ENERGY

Redrawing the energy map

Athens explores a wide range of new scenarios for gas reserve utilization and transmission

Redrawing the energy map

The European decision to disengage from Russian gas is set to bring radical changes to the energy map, including the transmission of quantities from East Mediterranean reserves, and has rekindled interest in the hydrocarbons off Crete and in the Ionian Sea.

In this new “pipeline war,” Ankara has staked a claim to the transmission of Israeli gas to Europe via Turkey. For its part, Athens is working on a plan for an “alternative” EastMed pipeline, bringing gas from Israel through Egypt and Greece to Italy and the rest of Europe. All plans on the table will have pros and cons, of an economic, geopolitical and technical nature.

Athens is resorting to speedy procedures for the resumption of surveying in three blocks with potentially large hydrocarbon reserves. Prime Minister Kyriakos Mitsotakis made clear in Parliament the government’s resolve to have the areas south of Crete and in the Ionian explored so as to get an integrated picture of any gas reserves and proceed with their utilization if considered profitable for Greece.

Mitsotakis suggested that decisions and timetables will be announced this week regarding the start of surveying in the two blocks south and southwest of Crete that have been conceded to the Total-ExxonMobil-Hellenic Petroleum consortium, and that in the Ionian conceded to Hellenic Petroleum.

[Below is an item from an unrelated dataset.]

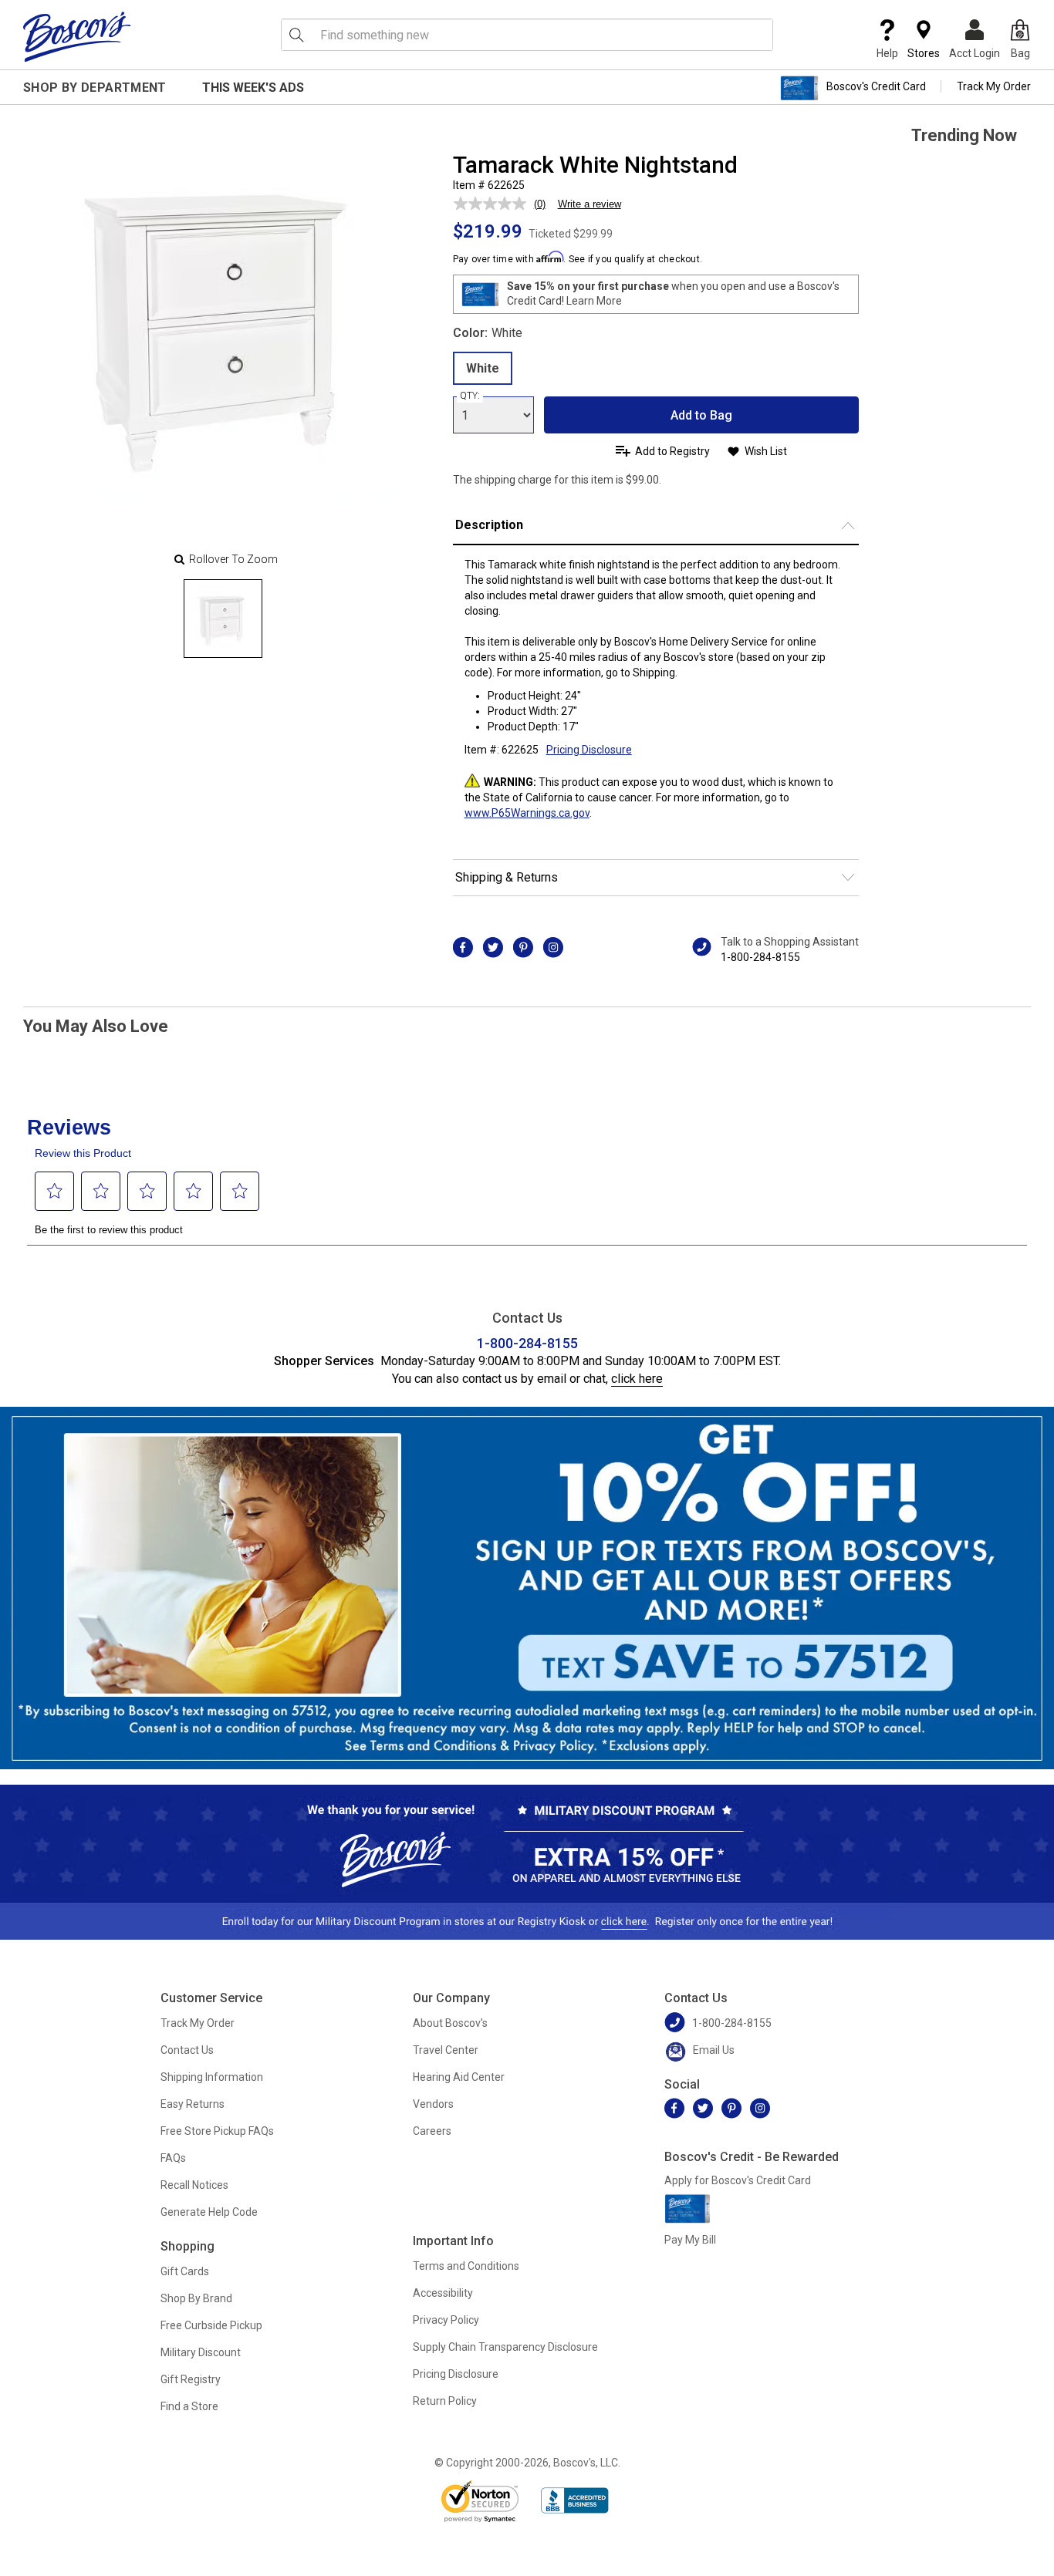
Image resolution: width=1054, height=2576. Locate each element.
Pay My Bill (690, 2240)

It will take a program of at least two-and-a-half years for the further probing of those reserves, through seismic surveys and drillings, at a cost of up to $150 million per block.

In the coming days the government is expected to give contractors a strong signal of determination that was absent before, due to the generally negative environment resulting from the drop in gas and oil rates in 2019 and 2020. Should the companies remain idle, the government has already found others to take over the projects.

As for the alternative to EastMed, it concerns a 380-kilometer pipeline that would follow the path of the Egypt-Greece power interconnector. That plan would sidestep any geopolitical obstacles, but also leave Cyprus out, thereby coming at a political cost.